5 cinebiografias imperdíveis de astros da música

Hoje eu trago 5 cinebiografias recentes de astros da música que valem a pena assistir pra celebrar a estreia de Michael.

A história da vida do rei do pop chegou aos cinemas e muitas das críticas têm reclamado do fato dela ser superficial demais, evitando os maiores problemas com abusos e acusações que Michael recebeu em seus últimos anos.

Muita gente está comparando o filme a Bohemian Raphsody, que ao contar a história de Freddie Mercury e do Queen evitando assuntos e temas polêmicos, acabou virando quase um grande apanhado de melhores momentos.

Porém criticado ou não, Bohemian fez quase 1 bilhão de bilheteria, foi indicado a 5 Oscars e só não levou um deles, o de melhor filme.

Então, seja pra ver um recap dos melhores momentos da carreira ou pra relembrar por que Michael Jackson é até hoje o maior astro do pop, sua história merece sim ser contada e reverenciada.

E, para celebrar essa estreia, hoje eu trago 5 biopics que não tiveram medo de tocar nas feridas e mostraram os artistas retratados com coragem e, até mesmo, de maneira inédita e original.

Better Man

Robbie Williams nunca se considerou um artista comum.
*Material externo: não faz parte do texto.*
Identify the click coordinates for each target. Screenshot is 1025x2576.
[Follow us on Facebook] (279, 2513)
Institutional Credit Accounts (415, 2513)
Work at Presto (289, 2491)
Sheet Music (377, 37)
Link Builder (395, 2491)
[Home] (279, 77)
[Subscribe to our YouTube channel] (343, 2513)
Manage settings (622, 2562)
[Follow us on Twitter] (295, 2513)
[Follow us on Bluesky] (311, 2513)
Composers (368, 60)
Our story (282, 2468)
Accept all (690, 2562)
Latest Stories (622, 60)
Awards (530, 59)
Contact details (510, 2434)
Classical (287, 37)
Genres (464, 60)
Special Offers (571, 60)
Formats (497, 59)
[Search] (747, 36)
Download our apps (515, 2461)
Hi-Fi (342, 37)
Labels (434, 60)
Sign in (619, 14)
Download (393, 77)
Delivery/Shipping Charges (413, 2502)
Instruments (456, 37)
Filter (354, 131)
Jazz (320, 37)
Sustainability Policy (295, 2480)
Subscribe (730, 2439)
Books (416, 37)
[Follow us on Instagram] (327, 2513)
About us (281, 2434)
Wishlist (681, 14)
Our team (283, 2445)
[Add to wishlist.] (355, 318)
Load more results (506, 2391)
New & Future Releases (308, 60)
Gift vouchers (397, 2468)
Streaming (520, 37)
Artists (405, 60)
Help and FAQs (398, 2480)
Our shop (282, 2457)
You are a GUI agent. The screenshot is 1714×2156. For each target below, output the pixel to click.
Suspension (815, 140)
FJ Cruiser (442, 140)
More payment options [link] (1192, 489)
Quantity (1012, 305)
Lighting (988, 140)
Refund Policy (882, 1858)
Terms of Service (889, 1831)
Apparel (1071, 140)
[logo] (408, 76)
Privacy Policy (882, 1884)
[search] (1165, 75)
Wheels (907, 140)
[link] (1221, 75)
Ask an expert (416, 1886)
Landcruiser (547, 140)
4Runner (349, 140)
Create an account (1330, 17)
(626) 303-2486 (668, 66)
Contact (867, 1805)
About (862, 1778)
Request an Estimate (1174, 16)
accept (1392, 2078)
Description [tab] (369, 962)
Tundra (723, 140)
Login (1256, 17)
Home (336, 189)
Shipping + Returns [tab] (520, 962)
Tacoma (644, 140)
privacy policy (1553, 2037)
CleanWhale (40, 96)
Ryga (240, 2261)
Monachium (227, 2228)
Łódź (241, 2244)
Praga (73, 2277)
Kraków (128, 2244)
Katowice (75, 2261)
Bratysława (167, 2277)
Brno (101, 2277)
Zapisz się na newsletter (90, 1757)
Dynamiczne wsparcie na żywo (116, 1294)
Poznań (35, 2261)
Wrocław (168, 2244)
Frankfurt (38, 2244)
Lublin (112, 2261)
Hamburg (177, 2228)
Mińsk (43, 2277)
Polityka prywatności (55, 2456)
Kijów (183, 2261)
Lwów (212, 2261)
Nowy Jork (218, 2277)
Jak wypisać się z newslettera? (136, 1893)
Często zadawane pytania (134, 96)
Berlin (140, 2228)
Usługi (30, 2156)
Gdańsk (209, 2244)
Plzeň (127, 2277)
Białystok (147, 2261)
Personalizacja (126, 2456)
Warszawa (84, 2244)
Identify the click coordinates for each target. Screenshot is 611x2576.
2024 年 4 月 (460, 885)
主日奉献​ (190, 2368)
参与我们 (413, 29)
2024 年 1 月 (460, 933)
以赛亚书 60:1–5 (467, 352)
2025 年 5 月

Se é puro ego ou talento real, fica a critério de cada um.

Mas, sendo assim, sua cinebiografia também não podia ser igual às outras.

Colocando-se como um macaco, o ex-integrante do Take That expõe seus vícios, suas performances e suas inseguranças, entregando uma das melhores cinebiografias de todos os tempos em Better Man.

Rocketman

Se Bohemian Rhapsody foi contido, Rocketman é uma explosão de honestidade. Taron Egerton entrega uma performance visceral de Elton John, mas o grande trunfo aqui é o uso do realismo fantástico. O filme não tenta ser um documentário; ele usa os números musicais para traduzir o estado emocional de Elton, abordando sem filtros sua relação conturbada com os pais, a solidão no auge da fama e a luta contra o vício em drogas e álcool. É um filme que brilha pela coragem de mostrar o ídolo em seus momentos mais patéticos e humanos.

Elvis

Baz Luhrmann trouxe para as telas todo o excesso e a energia frenética que o Rei do Rock merecia. Em Elvis, o foco não é apenas a ascensão de um ícone, mas a relação parasitária e tóxica com seu empresário, o Coronel Tom Parker. Através de uma montagem vibrante e uma atuação transformadora de Austin Butler, o longa expõe como o brilho de Vegas acabou se tornando uma gaiola de ouro, capturando a tragédia de um artista que foi, ao mesmo tempo, o homem mais famoso do mundo e um dos mais explorados pela própria indústria.

I Wanna Dance With Somebody

Whitney Houston teve uma das vozes mais potentes da história, mas sua vida pessoal foi marcada por um turbilhão que a mídia muitas vezes tratou de forma sensacionalista. I Wanna Dance With Somebody tenta equilibrar o espetáculo técnico de suas performances com a vulnerabilidade de sua vida íntima. O filme toca em pontos sensíveis, como o relacionamento complexo com Bobby Brown e a pressão constante de atender às expectativas de uma gravadora, tentando humanizar a “The Voice” além das manchetes de tabloide.

Piece by Piece

E se falarmos de originalidade absoluta, precisamos citar Piece by Piece. Pharrell Williams decidiu contar sua trajetória de uma forma que ninguém esperava: através de animação LEGO. Pode parecer uma escolha puramente estética, mas o formato permite uma liberdade criativa única para ilustrar como a mente de um produtor genial funciona. É uma abordagem lúdica que desconstrói a estrutura engessada das cinebiografias tradicionais, provando que, para falar de música e criatividade, às vezes é preciso mudar completamente as peças do jogo.

Com essas opções, fica claro que o cinema tem encontrado formas cada vez mais criativas — e menos “chapa branca” — de homenagear nossos ídolos. Enquanto o filme de Michael Jackson divide opiniões, essas obras mostram que o melhor tributo a um artista é, muitas vezes, abraçar todas as suas nuances, inclusive as sombras.